To do:
Examine each line of the data. Copy those that contain the string "computer".
=== Data records ===
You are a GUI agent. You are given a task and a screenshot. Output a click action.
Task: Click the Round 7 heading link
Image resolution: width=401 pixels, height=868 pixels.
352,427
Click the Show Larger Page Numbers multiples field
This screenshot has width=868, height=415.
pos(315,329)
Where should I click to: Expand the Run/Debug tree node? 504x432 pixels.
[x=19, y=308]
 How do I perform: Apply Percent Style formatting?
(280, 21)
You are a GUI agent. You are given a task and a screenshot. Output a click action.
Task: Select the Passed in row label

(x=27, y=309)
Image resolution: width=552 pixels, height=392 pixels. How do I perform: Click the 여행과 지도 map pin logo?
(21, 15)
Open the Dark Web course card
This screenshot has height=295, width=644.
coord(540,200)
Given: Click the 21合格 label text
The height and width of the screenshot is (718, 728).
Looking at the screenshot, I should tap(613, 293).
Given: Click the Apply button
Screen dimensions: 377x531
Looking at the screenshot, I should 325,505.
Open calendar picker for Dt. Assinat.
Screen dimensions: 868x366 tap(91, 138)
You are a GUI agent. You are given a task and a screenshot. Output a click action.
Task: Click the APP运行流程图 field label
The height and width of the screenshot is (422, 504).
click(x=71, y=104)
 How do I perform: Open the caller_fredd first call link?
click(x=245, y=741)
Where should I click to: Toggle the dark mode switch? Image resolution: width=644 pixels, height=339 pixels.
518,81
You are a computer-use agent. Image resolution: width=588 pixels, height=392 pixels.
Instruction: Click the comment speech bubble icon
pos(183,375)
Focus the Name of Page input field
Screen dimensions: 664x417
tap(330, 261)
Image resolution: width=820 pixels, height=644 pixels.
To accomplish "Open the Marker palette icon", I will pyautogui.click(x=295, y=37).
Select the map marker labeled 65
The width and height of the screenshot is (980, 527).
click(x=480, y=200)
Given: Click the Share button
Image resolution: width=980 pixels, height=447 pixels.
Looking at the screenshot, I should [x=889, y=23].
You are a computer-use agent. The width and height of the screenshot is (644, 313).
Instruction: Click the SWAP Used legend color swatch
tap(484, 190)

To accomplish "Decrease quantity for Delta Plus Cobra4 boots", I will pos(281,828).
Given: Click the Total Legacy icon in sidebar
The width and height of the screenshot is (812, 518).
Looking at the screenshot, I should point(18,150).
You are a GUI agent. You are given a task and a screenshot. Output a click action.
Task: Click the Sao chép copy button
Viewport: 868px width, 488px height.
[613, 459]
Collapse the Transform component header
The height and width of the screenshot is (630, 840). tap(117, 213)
===
Answer box:
You are a computer-use agent. Image resolution: width=588 pixels, height=392 pixels.
You are a computer-use agent. The width and height of the screenshot is (644, 313).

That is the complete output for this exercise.